Dr. Blackwell's BLOG

Thursday, February 16, 2012

Theater Review: Billy Elliot The Musical

Filed under: Performing Arts — Dr. Christopher Blackwell @ 01:50

rbtl-billyelliot_1.jpg The Broadway tour of Billy Elliot: The Musical has made its stop at the Bob Carr Center for the Performing Arts in Orlando this week. While the show was going to have a two-week engagement, lagging ticket sales unfortunately resulted in the show’s stint being shortened by a week. Consequently, it plays through this Sunday only. And if you can obtain tickets to the show, I highly recommend you do so. This is a great show that has a very rich and moving story told by some excellent actors (many of whom are children) who display an extraordinary amount of talent. The musical is pop-rock in design (what else would you expect from Sir Elton John,who wrote the show’s music?) and while enjoyable, isn’t the most memorable aspect of the show. That would rest in the actual dancing that is prominent in many of the scenes and the beautifully moving story of a young boy who dared to be different in a time of upheaval and extreme adversity.

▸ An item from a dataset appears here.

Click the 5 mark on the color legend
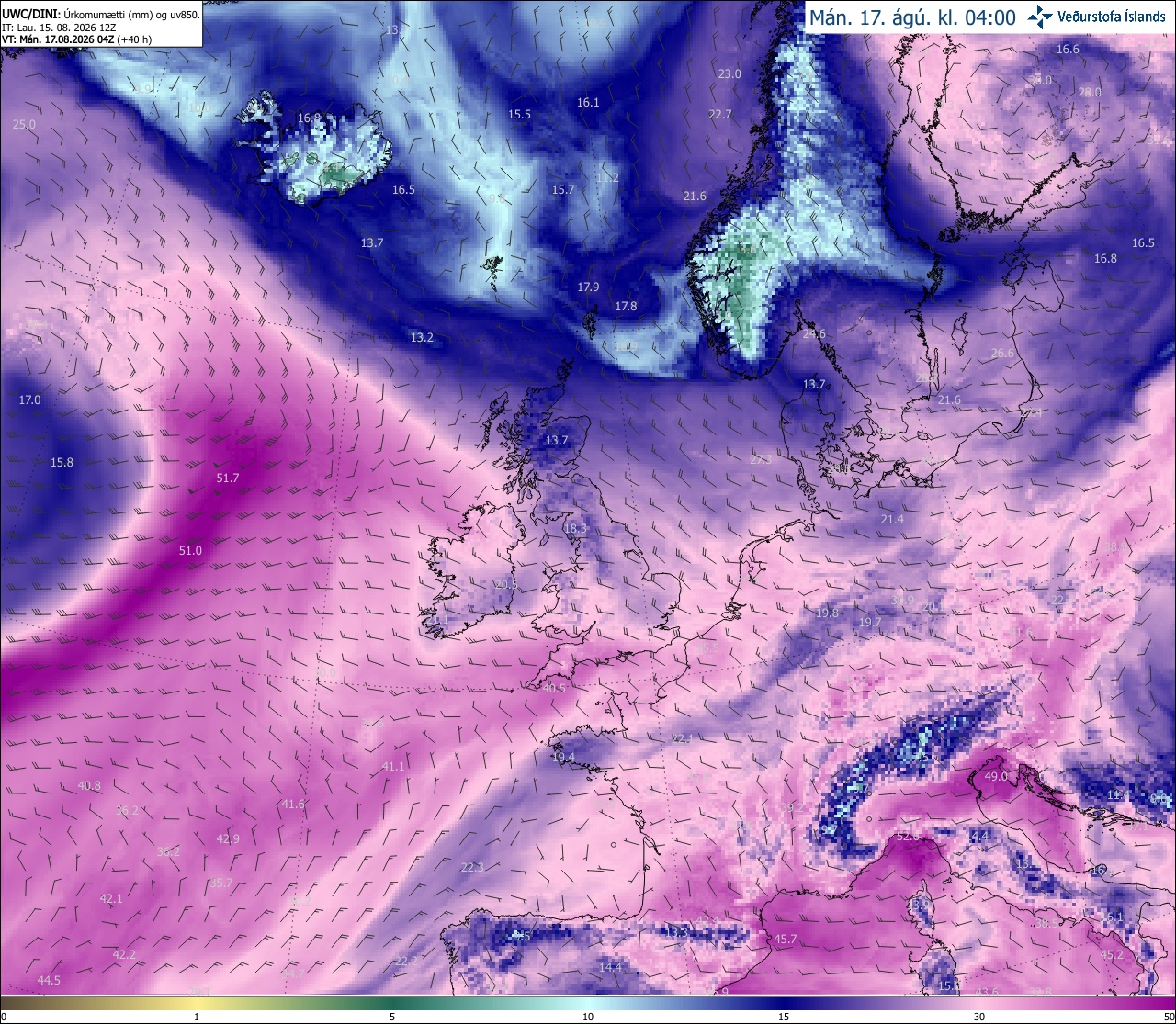The height and width of the screenshot is (1024, 1176). pyautogui.click(x=392, y=1016)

The backdrop of the story centers on a striking community of  coal miners in Northern England, who are enduring the conservative anti-union leadership of newly-elected British Prime Minister Margaret Thatcher. These blue-collared men are making a harsh decision to abstain from work, which is taking an extreme financial and emotional toll on their families. The Elliot family consisting of a father, his youngest son Billy, eldest son Tony, and his mother (Grandma) have been hard hit by the strike, with both Dad and Tony unemployed. We also learn early in the show that the family is without its matriarch, who died presumably when Billy was quite young. Amid the strike, Dad is giving Billy what little money he has to send him to get skilled in the hyper-masculine sport of boxing. But, Billy’s interest lies instead in ballet dancing. And he begins taking lessons with a caring yet tough dance instructor named Mrs. Wilkinson, who after recognizing Billy’s extraordinary potential, inspires him to pursue an audition with the Royale Ballet School of London.

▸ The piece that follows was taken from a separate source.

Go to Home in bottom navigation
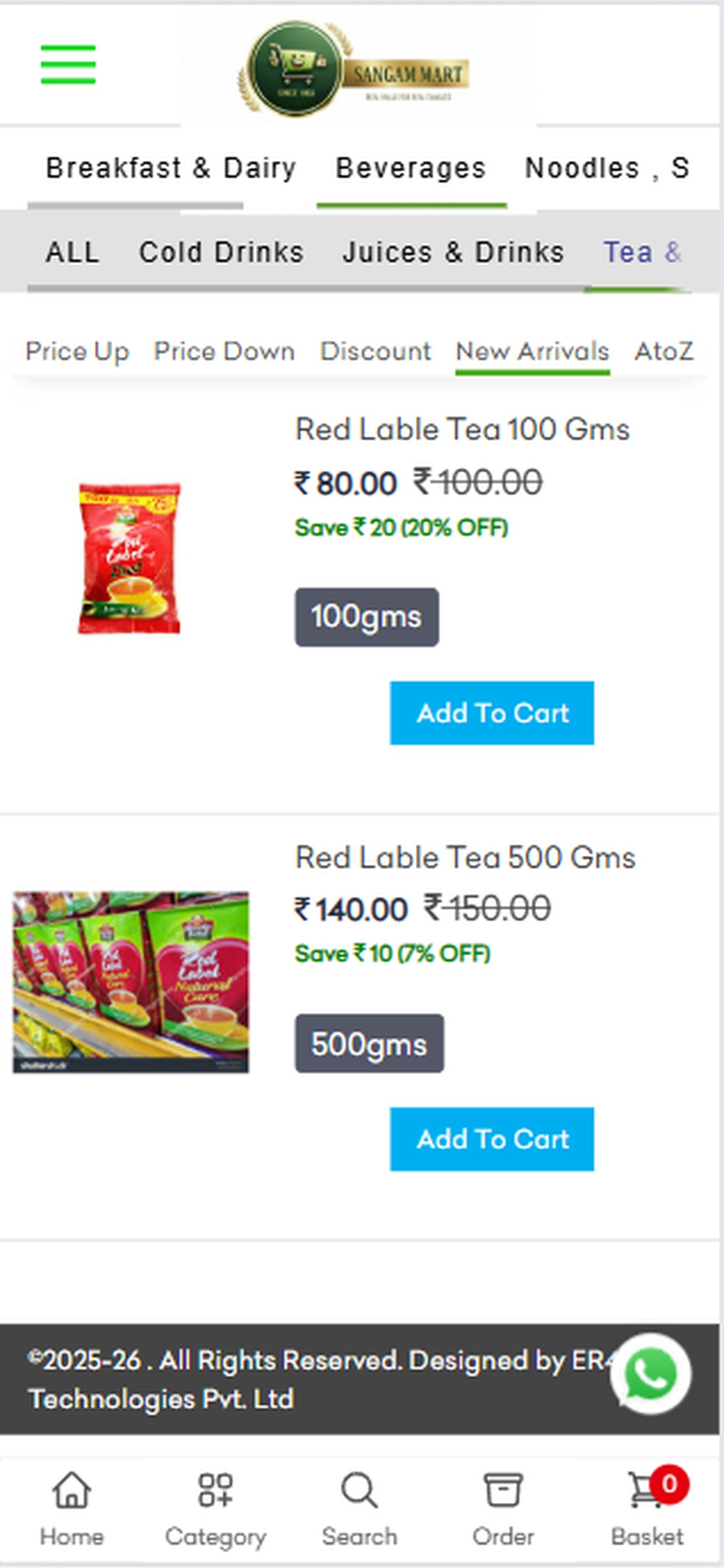Viewport: 724px width, 1568px height. [x=72, y=1508]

Of course, when Dad and Tony discover that Billy is actually learning the traditionally female-dominated skill of dance, they loudly disapprove and put it to a screeching hault. As the story moves into Act II, Dad and the rest of the mining community slowly shift their support behind Billy, realizing that his talent for dance may be a golden ticket to a better life, one that none of them ever had the opportunity to live.  The main characters of Dad (Rich Hebert), Tony (Cullen R. Titmas), and Grandma (Cynthia Darlow) are wonderfully performed. Each actor has a long extensive list of Broadway show credits to his or her name. But the real scene stealers are Billy (played by Kylend Hetherington at my performance–but rotated among several child actors) and Mrs. Wilkinson (Leak Hocking–who was in the OBC of Billy Elliot). Both actors are tremendous. Hocking brings her character to life; and Hetherington not only demonstrates his extraordinary skill in dancing, but his ability to sing and tear at the audience’s heart strings. “Dear Billy (Mum’s Letter)” had everyone around me in the theater crying; and the dream sequence in Act II featuring Billy and his envisioned older self is breathtaking.

The entire show is inspirational, uplifting, and thought-provoking. It has a lot of highs and a lot of lows. And although it’s almost three hours in length, it keeps a fast pace without one boring lull.  The cast is full of child actors, each of which is fantastic. Billy’s best friend Michael is wonderfully played by Cameron Clifford. His character is an interesting one that somewhat perplexed me. He has a taste for female clothing and has a feminine personality, which is somewhat of a distraction in several scenes that attempt to depict ballet dancing as a sport fitting for men rather than an emasculating art. While he provided some great opportunities for comic relief, his character may have been a bit too stereotypical for my liking. Nonetheless, by the end of the show, your heart melts for him. The sets of the show are also incredible! Many set changes take place within the set itself as drawer-like contraptions expand and shrink settings and scenes. And a stage that is at once completely full of scenery, props, and sets quickly becomes one of a barren dance floor, punctuated by lights and shadows that are brilliantly manipulated to illustrate a scene.

While I wouldn’t say the music of the show is its best quality, it isn’t bad either. Some of the numbers like “We’d Go Dancing” and “Angry Dance” provide an excellent sense of emotion that is humorous and sweet in the former and angry and relentless in the latter. Overall, this show was fantastic. The acting, dancing, technical aspects, and overall production make this show one that is worth seeing. If you aren’t moved by the touching and beautiful message of Billy Elliot, then it’s time to have a little introspection. Because this is one amazing musical that will make  you shed a tear or two,  crack a smile, and triumphantly cheer! It’s one of those rare shows that will enlighten your mind and lift your spirit. It’s sad the show didn’t have a longer life on Broadway. But luckily for us, it’s here in Orlando this week and it shouldn’t be missed. Billy Elliot The Musical plays through Sunday at Orlando’s Bob Carr Center for the Performing Arts.